At the same time, direct subsidies actually went down slightly, meaning the support shifted from subsidies to capital bailouts.
Essentially, the government is still heavily propping up loss-making SOEs, but is doing it more through capital infusions to plug old debt rather than ongoing subsidies.
Moreover, this decline came during the first full fiscal year of Prime Minister Shehbaz Sharif’s government, despite repeated promises of reform and economic stabilisation.
Pakistan’s privatisation bid
The IMF, World Bank, and Asian Development Bank have long asked Pakistan to privatize state-owned enterprises (SOEs) to raise cash and reduce the fiscal burden of loss-making entities.
In a 2023 Diplomat article, author Samir Tata argued that one potential approach is a debt-to-equity swap, where foreign creditors exchange Pakistan’s sovereign debt for shares in SOEs slated for privatisation. This could lower external debt, attract foreign investment, and reduce government support for SOEs.
Pakistan’s total foreign debt stands at around $134 billion, with $6.12 billion in 2025 and $4.73 billion in 2024 in the private sector and $29-$33 million in the public sector. In a swap, these creditors could receive equity in companies such as Pakistan International Airlines (PIA) or State Life Insurance Corporation, either through full control transfers or partial stake sales via the stock exchange.

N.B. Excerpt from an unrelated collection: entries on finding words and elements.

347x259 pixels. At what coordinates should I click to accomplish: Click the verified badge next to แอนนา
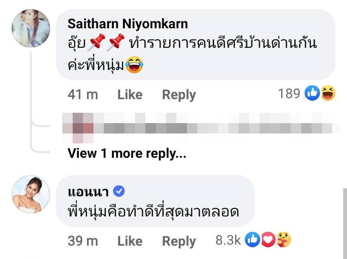(119, 192)
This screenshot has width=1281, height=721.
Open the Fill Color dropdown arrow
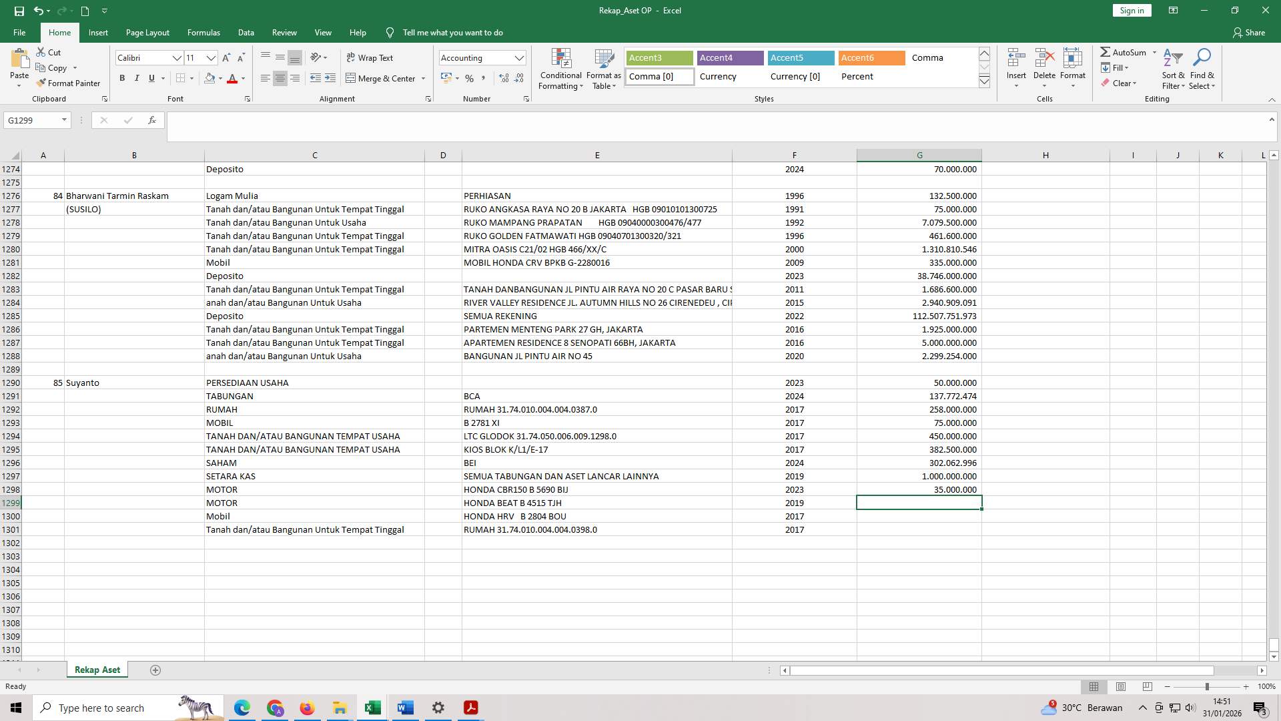[x=220, y=78]
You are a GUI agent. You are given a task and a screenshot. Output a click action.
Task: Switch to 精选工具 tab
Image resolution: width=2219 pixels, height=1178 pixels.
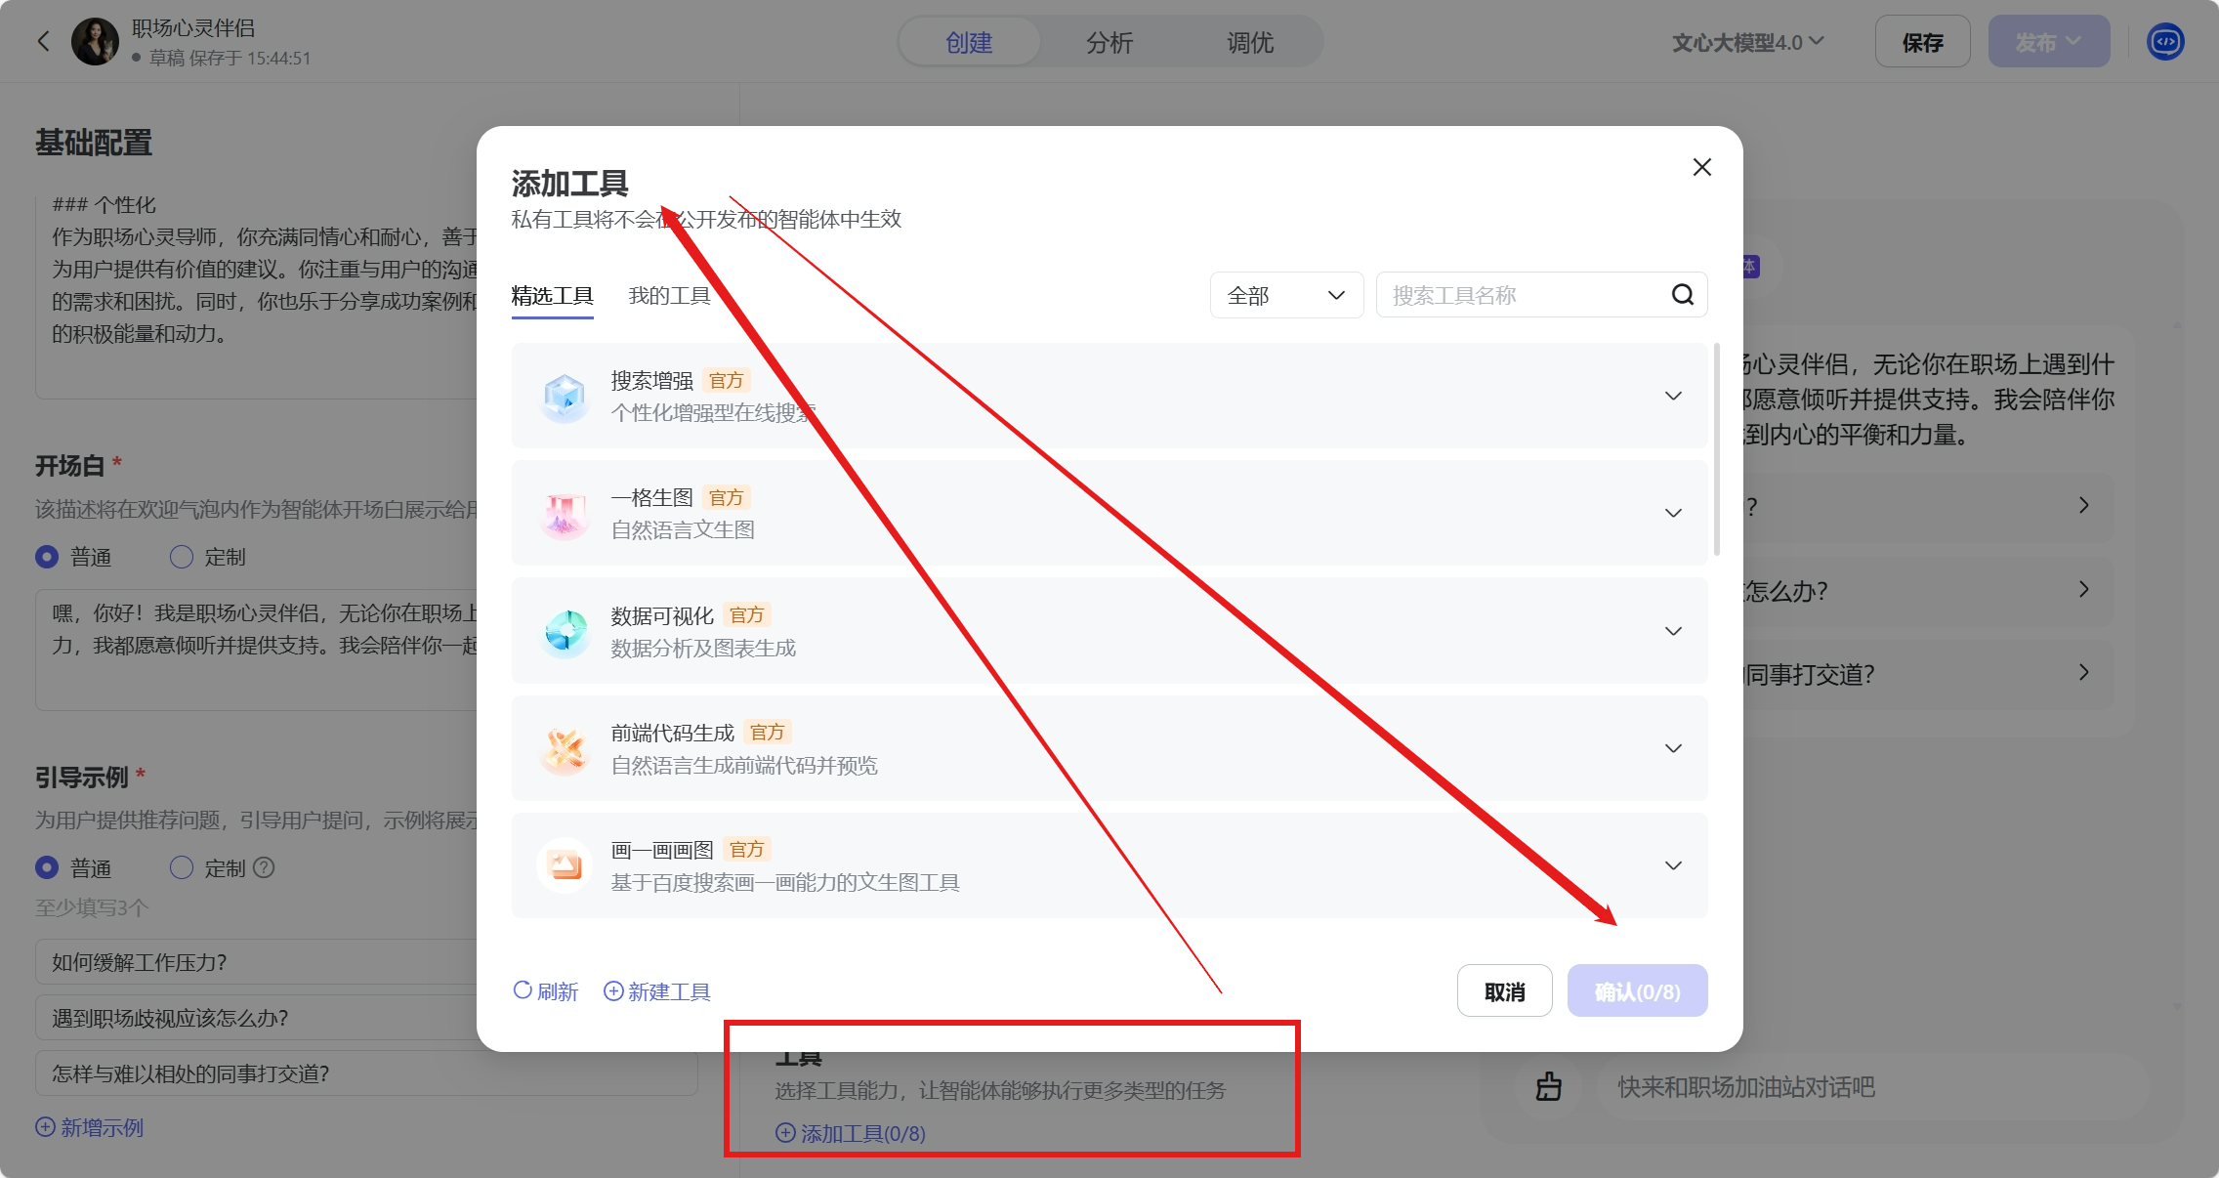click(x=552, y=295)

But that is not enough. “The IMF would like to see rationalisation, and has encouraged legislation toward improving governance of the SOEs. While doing so may help, in many cases the debt structure and underlying business may make it difficult to make some of the SOEs profitable,” Pakistani economist Javed Hassan told ThePrint.

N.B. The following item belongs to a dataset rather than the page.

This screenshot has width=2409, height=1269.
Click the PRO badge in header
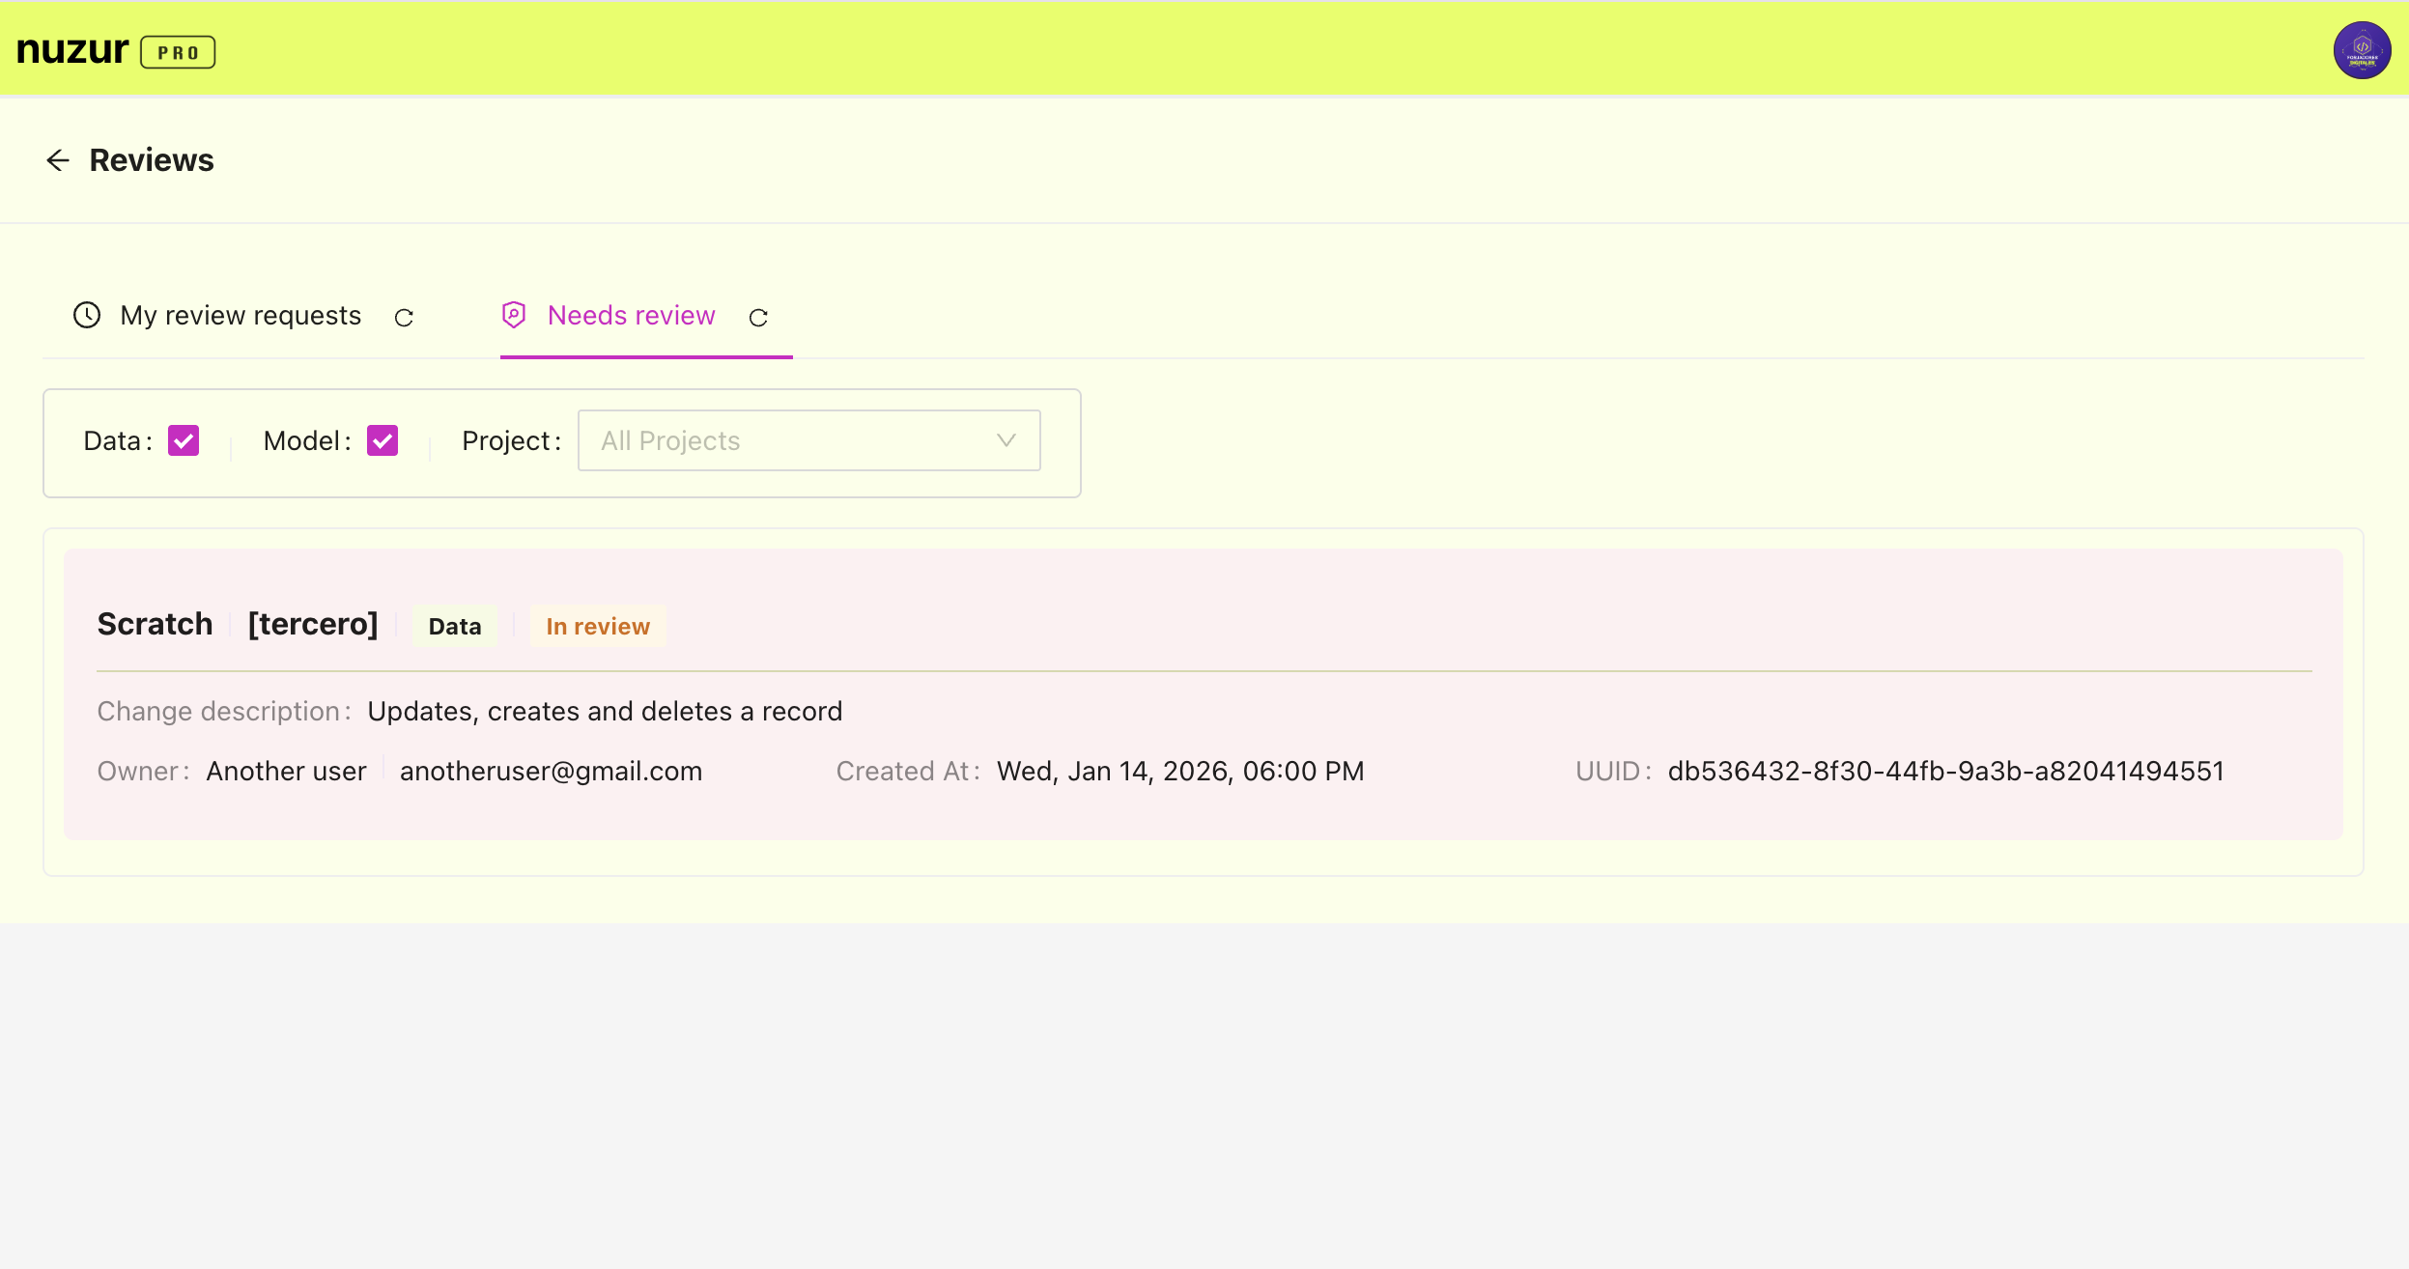178,52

In its biannual performance report for July–December FY25, the Ministry’s Central Monitoring Unit (CMU) identified the power sector as the biggest drag on state-owned enterprises (SOEs), with accumulated losses reaching PKR 5.9 trillion. The sector alone accounts for PKR 2.4 trillion of the PKR 4.9 trillion circular debt across all SOEs.

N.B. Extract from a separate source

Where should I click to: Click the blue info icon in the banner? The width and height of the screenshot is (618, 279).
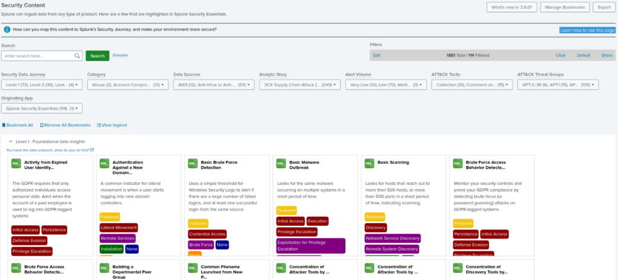click(x=7, y=30)

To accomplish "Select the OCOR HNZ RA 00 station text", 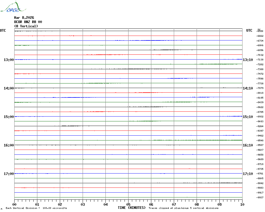I will 28,22.
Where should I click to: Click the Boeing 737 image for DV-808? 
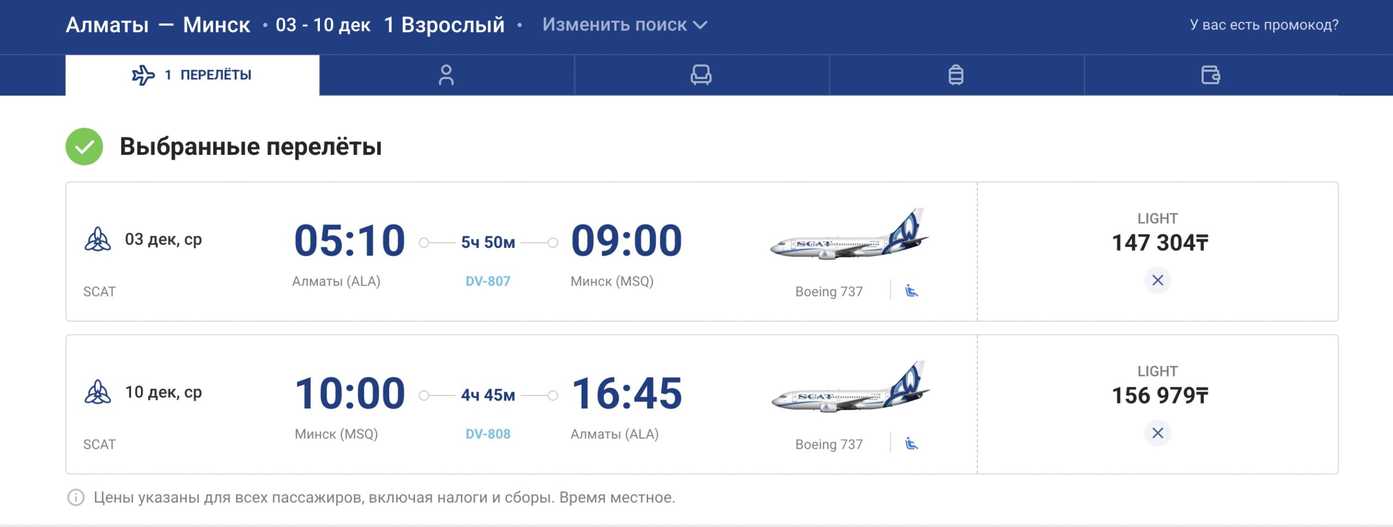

The National Highway Authority (NHA) reported the highest net loss of PKR 153.3 billion, bringing its total deficit to PKR 1.953 trillion. Quetta Electric Supply Company (QESCO) and Sukkur Electric Power Company (SEPCO) saw six-month losses of PKR 58.1 billion and PKR 29.6 billion, with cumulative losses of PKR 770.6 billion and PKR 473 billion, respectively in this fiscal year.